> _What you should do_
All lines from the one containing "Screen dimensions: 520x662" through the end of the material are to be given back exactly, without pictures.
(Beginning of Material provided)
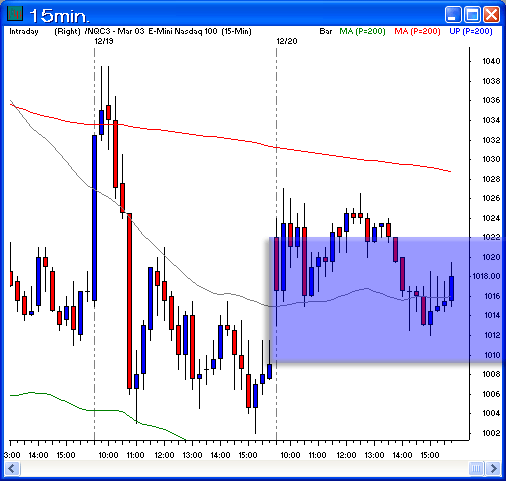Click the 1018.00 current price label
The image size is (506, 481).
point(486,276)

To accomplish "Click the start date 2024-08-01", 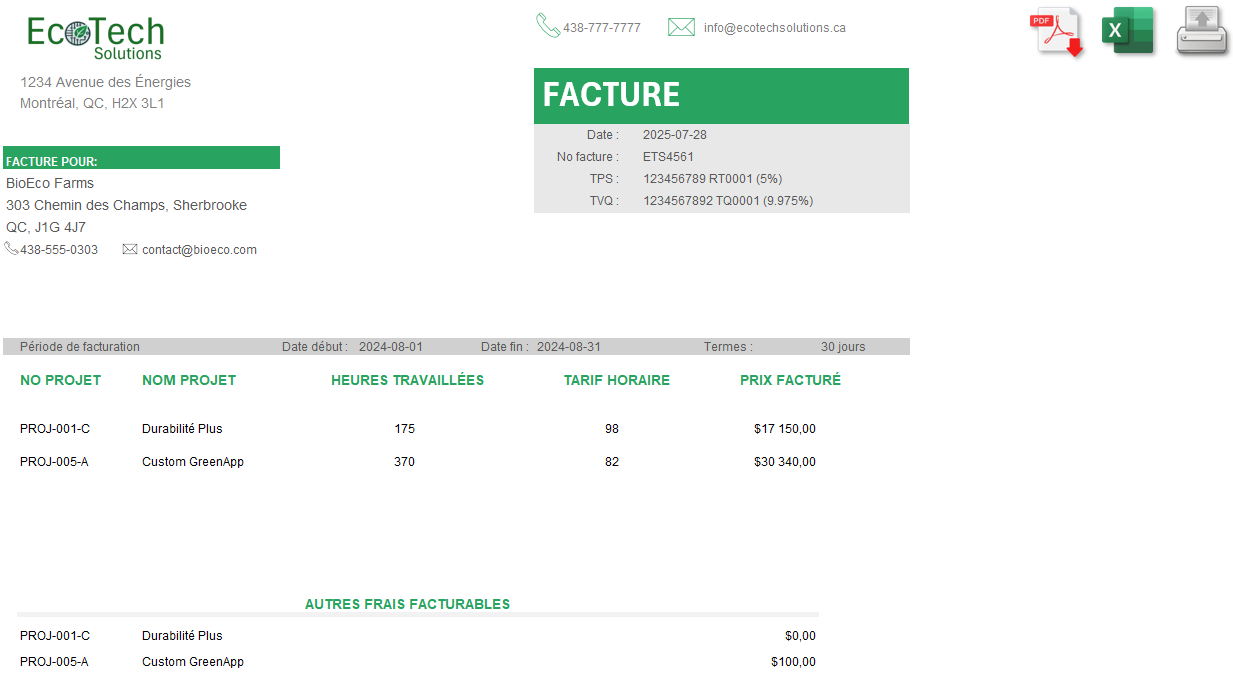I will point(390,347).
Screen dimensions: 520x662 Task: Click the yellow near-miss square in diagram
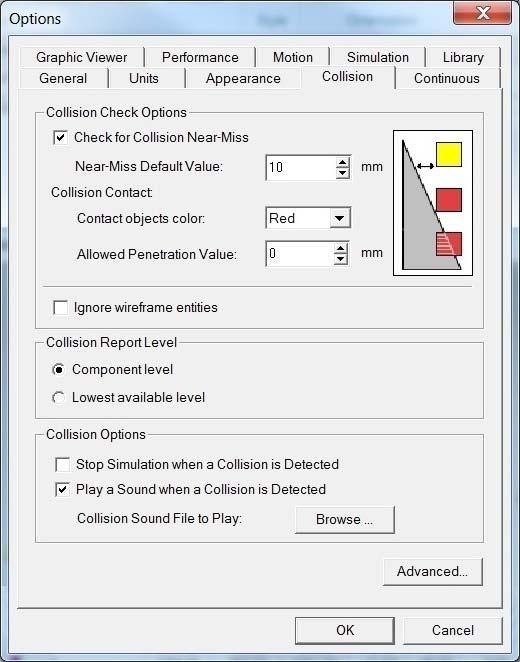click(x=449, y=155)
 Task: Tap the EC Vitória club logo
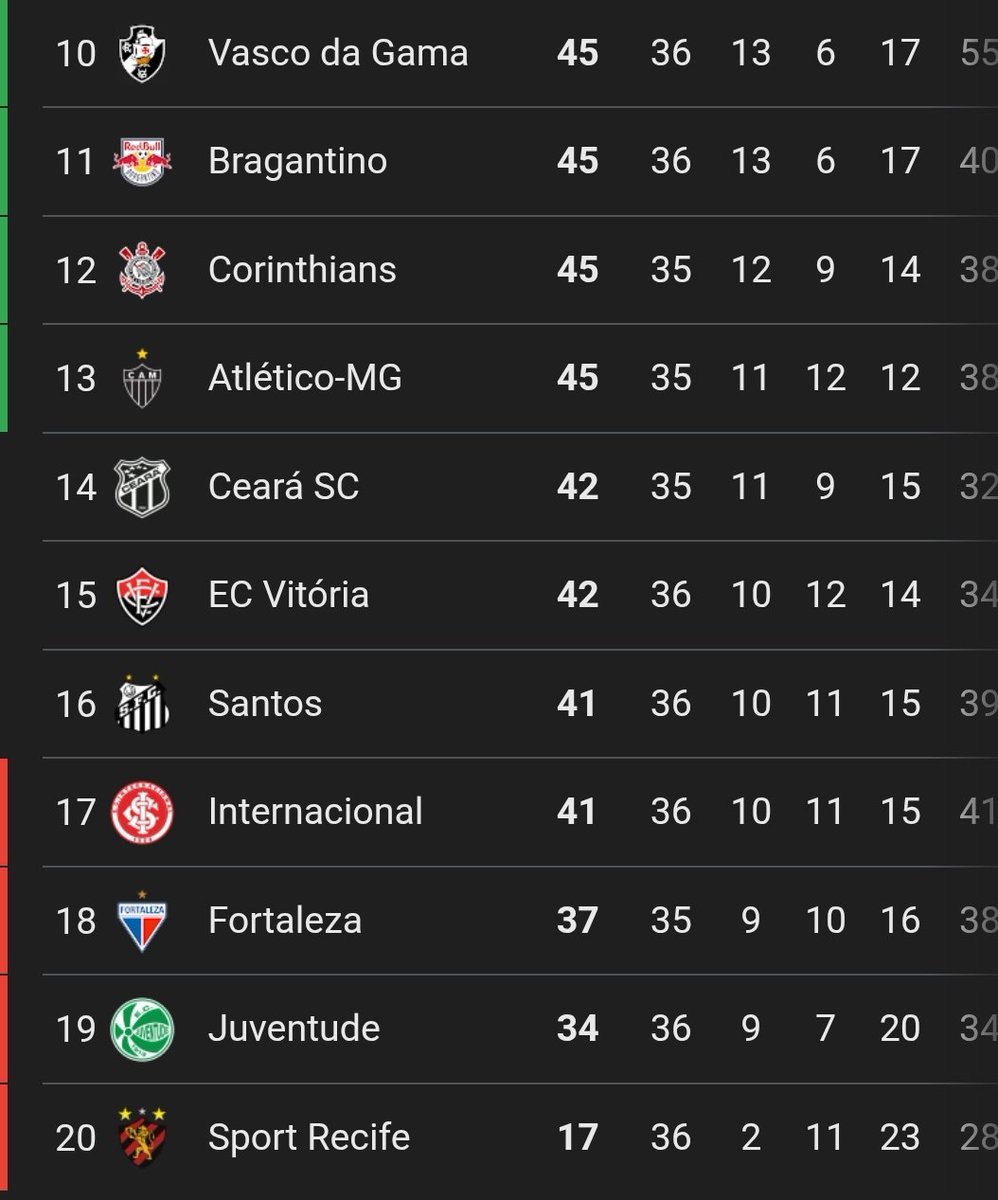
(End of Material provided)
> _Response box_
Screen dimensions: 520x662 Task: Click the yellow near-miss square in diagram
click(x=449, y=155)
 Task: Tap the EC Vitória club logo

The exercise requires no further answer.